> [WHAT YOU NEED TO DO]
What you give must be exactly the lines of the material from the first through the line that contains "The height and width of the screenshot is (808, 1934).", inclusive, and no others.

[GIVEN DATA Boundary: Start]

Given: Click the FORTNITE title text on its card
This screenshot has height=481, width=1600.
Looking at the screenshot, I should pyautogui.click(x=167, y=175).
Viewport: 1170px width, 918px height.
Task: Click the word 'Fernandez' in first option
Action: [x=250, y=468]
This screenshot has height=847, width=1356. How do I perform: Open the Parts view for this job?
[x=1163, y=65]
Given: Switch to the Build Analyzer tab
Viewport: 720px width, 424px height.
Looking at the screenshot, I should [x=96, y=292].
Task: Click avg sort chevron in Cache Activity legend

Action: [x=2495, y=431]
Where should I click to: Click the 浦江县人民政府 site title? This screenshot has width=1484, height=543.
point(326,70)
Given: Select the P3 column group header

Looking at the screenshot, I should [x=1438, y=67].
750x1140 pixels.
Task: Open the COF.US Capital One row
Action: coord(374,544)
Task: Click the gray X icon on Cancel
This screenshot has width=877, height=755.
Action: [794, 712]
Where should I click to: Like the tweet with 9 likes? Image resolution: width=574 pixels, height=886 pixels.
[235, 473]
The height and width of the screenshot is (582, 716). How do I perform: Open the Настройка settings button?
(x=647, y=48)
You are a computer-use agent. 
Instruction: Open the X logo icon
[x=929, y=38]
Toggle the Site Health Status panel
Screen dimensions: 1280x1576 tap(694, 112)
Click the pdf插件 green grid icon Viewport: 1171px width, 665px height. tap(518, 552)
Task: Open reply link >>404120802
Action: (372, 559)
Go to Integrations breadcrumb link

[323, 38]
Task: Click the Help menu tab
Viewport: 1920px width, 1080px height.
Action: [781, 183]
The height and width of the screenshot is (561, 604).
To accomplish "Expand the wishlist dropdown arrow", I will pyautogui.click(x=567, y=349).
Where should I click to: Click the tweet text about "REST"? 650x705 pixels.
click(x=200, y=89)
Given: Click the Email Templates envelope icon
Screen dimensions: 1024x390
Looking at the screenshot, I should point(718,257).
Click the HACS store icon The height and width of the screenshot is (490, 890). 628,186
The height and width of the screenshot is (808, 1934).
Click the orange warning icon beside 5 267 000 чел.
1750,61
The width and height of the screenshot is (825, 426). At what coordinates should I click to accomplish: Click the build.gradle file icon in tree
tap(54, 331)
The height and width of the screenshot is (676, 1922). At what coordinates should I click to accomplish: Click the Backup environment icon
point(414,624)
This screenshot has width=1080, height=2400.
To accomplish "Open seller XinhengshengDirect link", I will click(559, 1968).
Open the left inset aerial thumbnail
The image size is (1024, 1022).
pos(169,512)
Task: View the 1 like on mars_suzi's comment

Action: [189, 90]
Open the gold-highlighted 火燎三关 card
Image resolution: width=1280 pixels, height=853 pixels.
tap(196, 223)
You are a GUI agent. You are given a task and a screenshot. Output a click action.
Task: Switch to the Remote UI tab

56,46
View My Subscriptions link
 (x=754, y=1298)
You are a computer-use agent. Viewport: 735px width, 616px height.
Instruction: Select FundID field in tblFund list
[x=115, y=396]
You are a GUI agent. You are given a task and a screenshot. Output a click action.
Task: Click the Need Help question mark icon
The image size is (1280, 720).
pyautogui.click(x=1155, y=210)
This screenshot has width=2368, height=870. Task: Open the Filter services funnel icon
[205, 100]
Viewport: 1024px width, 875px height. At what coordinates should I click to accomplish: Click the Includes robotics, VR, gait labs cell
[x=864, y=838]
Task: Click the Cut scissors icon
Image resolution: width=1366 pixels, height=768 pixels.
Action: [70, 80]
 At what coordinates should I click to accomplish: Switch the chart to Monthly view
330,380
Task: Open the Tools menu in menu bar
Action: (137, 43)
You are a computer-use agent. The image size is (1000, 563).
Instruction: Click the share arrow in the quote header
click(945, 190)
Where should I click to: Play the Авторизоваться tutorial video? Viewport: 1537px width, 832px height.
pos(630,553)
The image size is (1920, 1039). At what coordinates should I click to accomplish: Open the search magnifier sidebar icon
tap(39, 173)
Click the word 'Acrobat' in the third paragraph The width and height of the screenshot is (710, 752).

[GIVEN DATA Boundary: End]

> [RESULT OF THE EXERCISE]
Given: Click the FORTNITE title text on its card
This screenshot has height=481, width=1600.
Looking at the screenshot, I should pyautogui.click(x=167, y=175).
Viewport: 1170px width, 918px height.
Task: Click the word 'Fernandez' in first option
Action: [x=250, y=468]
This screenshot has height=847, width=1356. How do I perform: Open the Parts view for this job?
[x=1163, y=65]
Given: Switch to the Build Analyzer tab
Viewport: 720px width, 424px height.
Looking at the screenshot, I should [x=96, y=292].
Task: Click avg sort chevron in Cache Activity legend

Action: [x=2495, y=431]
Where should I click to: Click the 浦江县人民政府 site title? This screenshot has width=1484, height=543.
point(326,70)
Given: Select the P3 column group header

Looking at the screenshot, I should [x=1438, y=67].
750x1140 pixels.
Task: Open the COF.US Capital One row
Action: coord(374,544)
Task: Click the gray X icon on Cancel
This screenshot has width=877, height=755.
Action: [794, 712]
Where should I click to: Like the tweet with 9 likes? Image resolution: width=574 pixels, height=886 pixels.
[235, 473]
The height and width of the screenshot is (582, 716). How do I perform: Open the Настройка settings button?
(x=647, y=48)
You are a computer-use agent. 
Instruction: Open the X logo icon
[x=929, y=38]
Toggle the Site Health Status panel
Screen dimensions: 1280x1576 tap(694, 112)
Click the pdf插件 green grid icon Viewport: 1171px width, 665px height. tap(518, 552)
Task: Open reply link >>404120802
Action: (372, 559)
Go to Integrations breadcrumb link

[323, 38]
Task: Click the Help menu tab
Viewport: 1920px width, 1080px height.
Action: [781, 183]
The height and width of the screenshot is (561, 604).
To accomplish "Expand the wishlist dropdown arrow", I will pyautogui.click(x=567, y=349).
Where should I click to: Click the tweet text about "REST"? 650x705 pixels.
click(x=200, y=89)
Given: Click the Email Templates envelope icon
Screen dimensions: 1024x390
Looking at the screenshot, I should point(718,257).
Click the HACS store icon The height and width of the screenshot is (490, 890). 628,186
The height and width of the screenshot is (808, 1934).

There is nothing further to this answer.